United Way dollars help meet needs of hurting families

By Rozella Hardin
STAR Staff

   At times, there are hardships that are difficult to overcome without a little help.
   Brenda Johnson, who works at the Neighborhood Service Center in Elizabethton, was recently faced with trying to find help for a family who lost their home and belongings due to fire.
   "They needed money to make both rent and electrical deposits. We are not allowed to use state funds for this purpose, but with the allocations we get from United Way, we can do that if we have available monies," Johnson said.
   The Neighborhood Service Center is one of eight agencies aided by funding from the United Way of Elizabethton/Carter County. Because this year's goal of $190,000 has gone unmet, United Way agency allocations for January and February had to be cut by 30 percent.
   "Unless the funds come in, we will have to continue the cuts," said Brenda Wallace, United Way Executive Director, who noted that the goal is still short by more than 30 percent.
   "There are so many people who fall through the cracks because they don't qualify for the services we offer. Our agency is limited in what it can do with state funds, and that is where the United Way comes in. With the funds we receive from United Way, we can help people with needs who do not qualify under the state program," Johnson said.
   The Neighborhood Service Center also assists individuals with water deposits, income management, employment counseling, and assistance with medicine. This past year, the center, with United Way monies, provided shelter for 32 persons, paid utilities for 76 families and performed a host of other referrals.
   Assistance and Resource Ministries (ARM) is another agency that relies on United Way funds. ARM helps people with electrical and water deposits as well as rent deposits. The agency also operates a food pantry and clothing ministry.
   In addition to these services, ARM provides household items to victims of house fires and to women who leave domestic violence shelters. The agency relies wholly on the generosity of the public for its operation. Allocations from United Way are an important part of its annual budget.
   Last year, ARM served 1,226 families for a combined total of 2,847 persons in the Elizabethton community who needed clothing, food, shelter, and help with utilities.
   Another service agency helped by United Way is the local chapter of the American Red Cross, which, since re-opening its office, has assisted 12 families that have been victims of house fires.
   The local chapter of the Red Cross is dependent on the United Way at the present time to continue its services.
   Each day there are new clients and new needs which agencies like the Neighborhood Service Center, ARM, and Red Cross seek to help with a meager amount of funds -- funds that have already been stretched.
   "We have stretched the funds we receive to give to the agencies we serve, and they, in turn, stretch them to help as many people and meet as many needs as they can," said Wallace, who noted the United Way dollar goes a long way in Elizabethton and Carter County.
   It's a dollar that helps feed people, clothe them, shelter them, often provides needed medicine for them, and, on cold days, also provides warmth. "Often times they have no one or no where to turn to for help except these places," Wallace said.

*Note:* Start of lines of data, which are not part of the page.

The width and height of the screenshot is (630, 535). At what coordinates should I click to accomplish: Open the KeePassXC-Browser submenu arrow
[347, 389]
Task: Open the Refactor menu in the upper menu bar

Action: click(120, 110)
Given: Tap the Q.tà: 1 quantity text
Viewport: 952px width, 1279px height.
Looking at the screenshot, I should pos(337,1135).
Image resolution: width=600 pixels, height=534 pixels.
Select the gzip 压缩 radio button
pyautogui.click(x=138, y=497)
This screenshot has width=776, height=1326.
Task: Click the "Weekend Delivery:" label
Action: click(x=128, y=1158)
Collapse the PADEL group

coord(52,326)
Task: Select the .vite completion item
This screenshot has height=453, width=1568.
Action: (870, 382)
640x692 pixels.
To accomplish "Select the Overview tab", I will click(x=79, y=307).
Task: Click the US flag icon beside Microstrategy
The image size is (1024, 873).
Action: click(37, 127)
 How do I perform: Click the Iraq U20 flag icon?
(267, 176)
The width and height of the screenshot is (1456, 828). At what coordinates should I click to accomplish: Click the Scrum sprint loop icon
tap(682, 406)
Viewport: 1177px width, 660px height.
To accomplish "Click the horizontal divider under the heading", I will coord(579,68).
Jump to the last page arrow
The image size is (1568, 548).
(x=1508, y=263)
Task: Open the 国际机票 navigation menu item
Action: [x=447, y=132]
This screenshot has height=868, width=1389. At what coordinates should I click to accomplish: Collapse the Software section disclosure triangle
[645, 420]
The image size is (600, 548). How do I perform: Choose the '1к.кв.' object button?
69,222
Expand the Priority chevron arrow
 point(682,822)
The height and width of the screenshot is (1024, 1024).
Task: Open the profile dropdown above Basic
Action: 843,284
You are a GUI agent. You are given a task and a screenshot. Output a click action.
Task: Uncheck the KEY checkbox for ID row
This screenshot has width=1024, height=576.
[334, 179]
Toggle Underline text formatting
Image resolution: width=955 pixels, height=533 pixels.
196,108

   Another of the eight agencies that is struggling because of United Way allocations cuts is the Elizabethton Senior Center. "We are already experiencing cuts from other sources, and this is very unsettling for us," said Ruth Goodwin, director of the center. "The United Way check comes the first of each month without fail, and we know that we can count on that money to pay utilities and keep open if nothing else. Incredible as it seems, we operate that closely to our budget. There is nowhere to get other money nor any other accounts to fall back on," Goodwin said.
   The Senior Center served 660 persons last year. The center provides meals to those who attend as well as homebound meals. Transportation is also provided for seniors for shopping, doctor's appointments, etc.
   The Community Day Care Center and the Boys and Girls Club of Carter County also rely on United Way dollars to provide services to the children and youth they serve.
   "While other United Way agencies in the area are meeting their goals and in some cases exceeding them, we struggle to meet our goal, which is the lowest in the Tri-Cities area," said Wallace.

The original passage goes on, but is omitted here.